(Saved data entries)
# # # # # # #

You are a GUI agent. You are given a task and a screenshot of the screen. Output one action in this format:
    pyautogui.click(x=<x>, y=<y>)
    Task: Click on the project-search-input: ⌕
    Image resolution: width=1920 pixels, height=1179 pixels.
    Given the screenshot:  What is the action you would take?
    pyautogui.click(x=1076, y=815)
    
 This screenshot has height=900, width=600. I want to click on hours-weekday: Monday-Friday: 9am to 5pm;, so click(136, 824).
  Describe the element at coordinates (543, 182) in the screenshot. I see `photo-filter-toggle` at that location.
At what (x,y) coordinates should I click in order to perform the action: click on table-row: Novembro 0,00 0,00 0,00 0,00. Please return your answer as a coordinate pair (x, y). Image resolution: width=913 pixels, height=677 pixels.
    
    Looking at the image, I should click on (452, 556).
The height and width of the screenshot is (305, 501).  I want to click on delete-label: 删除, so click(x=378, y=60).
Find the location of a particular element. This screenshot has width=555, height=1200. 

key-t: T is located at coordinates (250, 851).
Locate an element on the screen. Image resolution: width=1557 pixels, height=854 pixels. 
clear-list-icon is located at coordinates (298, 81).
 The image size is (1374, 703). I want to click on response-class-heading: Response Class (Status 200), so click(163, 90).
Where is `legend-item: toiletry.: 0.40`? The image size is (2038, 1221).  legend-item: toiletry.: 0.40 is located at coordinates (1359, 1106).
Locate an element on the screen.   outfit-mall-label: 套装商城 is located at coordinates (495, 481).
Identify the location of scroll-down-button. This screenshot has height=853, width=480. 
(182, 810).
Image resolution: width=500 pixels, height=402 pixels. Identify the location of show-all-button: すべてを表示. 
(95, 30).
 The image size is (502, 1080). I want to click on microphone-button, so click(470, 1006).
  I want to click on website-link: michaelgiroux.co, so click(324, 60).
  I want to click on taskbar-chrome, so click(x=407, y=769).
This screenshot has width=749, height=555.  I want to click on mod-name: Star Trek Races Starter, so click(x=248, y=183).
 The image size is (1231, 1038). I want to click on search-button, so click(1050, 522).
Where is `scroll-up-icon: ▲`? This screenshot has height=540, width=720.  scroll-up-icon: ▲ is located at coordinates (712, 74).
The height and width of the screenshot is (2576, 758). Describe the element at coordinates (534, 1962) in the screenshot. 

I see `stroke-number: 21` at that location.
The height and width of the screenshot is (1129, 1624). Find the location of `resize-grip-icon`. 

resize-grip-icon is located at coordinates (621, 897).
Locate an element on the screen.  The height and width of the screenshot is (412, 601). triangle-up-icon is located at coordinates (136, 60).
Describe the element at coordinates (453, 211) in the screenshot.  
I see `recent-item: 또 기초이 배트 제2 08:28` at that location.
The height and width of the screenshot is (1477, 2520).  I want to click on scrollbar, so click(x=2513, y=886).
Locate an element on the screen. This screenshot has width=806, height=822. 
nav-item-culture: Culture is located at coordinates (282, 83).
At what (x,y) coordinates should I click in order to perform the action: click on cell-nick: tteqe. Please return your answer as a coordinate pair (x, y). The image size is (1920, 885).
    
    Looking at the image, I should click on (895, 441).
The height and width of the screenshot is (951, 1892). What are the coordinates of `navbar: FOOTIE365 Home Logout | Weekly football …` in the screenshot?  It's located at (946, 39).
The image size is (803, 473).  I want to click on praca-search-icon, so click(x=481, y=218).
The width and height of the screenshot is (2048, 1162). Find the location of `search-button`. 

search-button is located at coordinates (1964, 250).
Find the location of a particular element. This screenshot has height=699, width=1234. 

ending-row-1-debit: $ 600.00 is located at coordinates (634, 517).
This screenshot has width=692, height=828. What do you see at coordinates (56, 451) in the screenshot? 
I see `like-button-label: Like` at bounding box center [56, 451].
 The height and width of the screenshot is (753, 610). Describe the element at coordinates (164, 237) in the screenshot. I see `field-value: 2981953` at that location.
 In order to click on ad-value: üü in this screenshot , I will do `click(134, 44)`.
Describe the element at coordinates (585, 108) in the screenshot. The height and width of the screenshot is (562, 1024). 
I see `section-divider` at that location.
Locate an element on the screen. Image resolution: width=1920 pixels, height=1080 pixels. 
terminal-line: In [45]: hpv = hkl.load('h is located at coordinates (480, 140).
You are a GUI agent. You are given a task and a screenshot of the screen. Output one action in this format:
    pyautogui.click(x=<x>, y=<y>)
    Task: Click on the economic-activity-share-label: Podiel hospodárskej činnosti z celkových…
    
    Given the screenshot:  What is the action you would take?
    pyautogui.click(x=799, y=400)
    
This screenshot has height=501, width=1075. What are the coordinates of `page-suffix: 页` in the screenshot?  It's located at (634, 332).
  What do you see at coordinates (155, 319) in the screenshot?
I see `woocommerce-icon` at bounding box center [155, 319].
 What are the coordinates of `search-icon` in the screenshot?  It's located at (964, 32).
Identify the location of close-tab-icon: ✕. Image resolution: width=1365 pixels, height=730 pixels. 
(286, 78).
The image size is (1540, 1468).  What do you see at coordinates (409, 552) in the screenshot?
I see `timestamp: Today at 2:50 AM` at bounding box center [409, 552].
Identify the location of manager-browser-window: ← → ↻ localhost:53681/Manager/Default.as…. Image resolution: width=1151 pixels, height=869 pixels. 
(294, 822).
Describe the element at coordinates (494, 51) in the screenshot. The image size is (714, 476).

# # # # # # #

Work to complete :: Take everything from the line containing "The height and width of the screenshot is (1477, 2520)." down to the line containing "The height and width of the screenshot is (951, 1892).", swap "coordinate pair" for "pair of numbers", and give those lines back with nothing else changed.

Solution for this exercise ::
The height and width of the screenshot is (1477, 2520).  I want to click on scrollbar, so click(x=2513, y=886).
Locate an element on the screen. This screenshot has width=806, height=822. 
nav-item-culture: Culture is located at coordinates (282, 83).
At what (x,y) coordinates should I click in order to perform the action: click on cell-nick: tteqe. Please return your answer as a pair of numbers (x, y). The image size is (1920, 885).
    
    Looking at the image, I should click on (895, 441).
The height and width of the screenshot is (951, 1892). What are the coordinates of `navbar: FOOTIE365 Home Logout | Weekly football …` in the screenshot?  It's located at (946, 39).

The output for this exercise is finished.